AIR FORCE RANKS: NON-COMMISSIONED OFFICER (NCO) (E-5 AND E-6)
STAFF SERGEANT (E-5)
The Air Force’s staff sergeant (SSgt) rank is the entry-level NCO position. The staff sergeant has specialized NCO supervisory duties and is regarded as a craftsman. To reach the level of staff sergeant, an Air Force member must have served on active service for an average of far more than four years.
A US Air Force E5 – Air Force – Staff Sergeant is expected to earn an annual salary of $82,913.
TECHNICAL SERGEANT (E-6)
Second-level NCO positions in the Air Force are called technical sergeants (TSgt). Technological sergeants are trained to supervise as well as carry out incredibly difficult technical tasks. They are in charge of each employee under their supervision’s professional growth.
How much money does an Air Force E-6 Technical Sergeant make? An E6 Air Force Technical Sergeant makes an average US pay of $69416 per year.
AIR FORCE SENIOR NON-COMMISSIONED OFFICER (SNCO) RANKS (E-7 THROUGH E-9)
MASTER SERGEANT (E-7)
The master sergeant (MSgt) primarily performs as a craftsman in addition to having more senior leadership responsibilities. The duties associated with this level have greatly risen. It necessitates a deep technical and management viewpoint. To reach the position of master sergeant, an individual soldier must have been on combat service for an average of over about 17 years.
A US Air Force E7-Master Sergeant is expected to earn a yearly salary of $87,117.
SENIOR MASTER SERGEANT (E-8)
Senior master sergeant (SMSgt) duties are similar to those of a superintendent or manager. A senior master sergeant must have more than two decades of service-wide, on-active-duty experience before being promoted.

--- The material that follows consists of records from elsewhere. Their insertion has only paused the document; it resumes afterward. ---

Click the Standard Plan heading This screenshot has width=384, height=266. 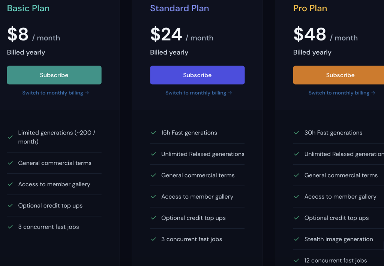[180, 8]
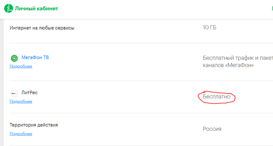Screen dimensions: 273x146
Task: Open Подробнее under ЛитРес
Action: coord(21,102)
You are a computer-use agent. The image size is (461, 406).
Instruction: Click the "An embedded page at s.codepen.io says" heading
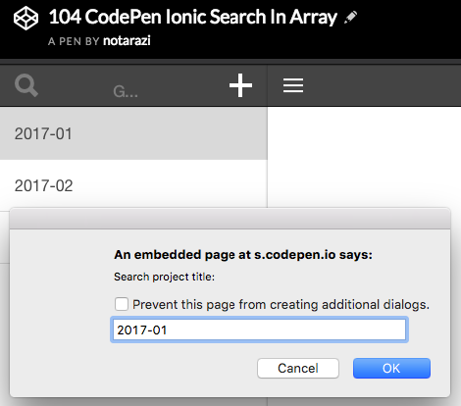click(x=243, y=254)
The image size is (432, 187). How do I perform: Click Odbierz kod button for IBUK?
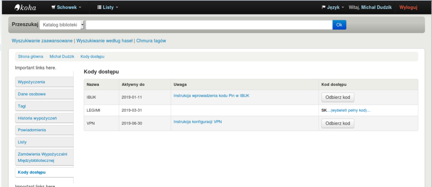pyautogui.click(x=338, y=97)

E8-Senior Master Sergeants in the United States make an average of $77,820 annually.
CHIEF MASTER SERGEANT (E-9)
The chief master sergeant is the country’s highest uniformed position in the Air Force, aside from the chief master sergeant of the Air Force. The CMSAF is a specialized grade with unique, by law-established basic and retirement pay rates. A chief master sergeant must have as much of about 22 years of military experience, in active duty, on average.
A Chief Master Sergeant in the US Air Force is meant to make a total of $104,339 annually.
COMMAND CHIEF MASTER SERGEANT (E-9)
Senior advisors to base and unit leaders are command chief master sergeants. The CMCs provide the commander with advice on all enlisted concerns, along with all subjects impacting the mission and operations of the unit. All SNCOs in a command are functionally managed by the command chief.
CHIEF MASTER SERGEANT OF THE AIR FORCE
The Chief Master Sergeant of the Air Force (CMSAF) is a distinctive non-commissioned rank in the US Air Force. The person who holds this rank and position in the Air Force is at the topmost enlisted leadership position. The Air Force Chief of Staff appoints the CMSAF, which acts as the enlisted personnel advisor.
The typical Air Force Chief Master Sergeant-Air salary in the United States is $90,490.
The U.S. Air Force has a complex compensation structure which is contingent on rank and number of years of service. This article just covers the bare minimum of USAF salaries and rankings. Much like most professions, the compensation in the United States Air Force increases as you continue to serve. The base wage continually rises, as you can see in the above numbers. The monthly salary amounts given above are the absolute minimums, together with the pay schedules for armed soldiers. The best part is that you’ll at least get that amount, and possibly more based on how long you’ve been serving.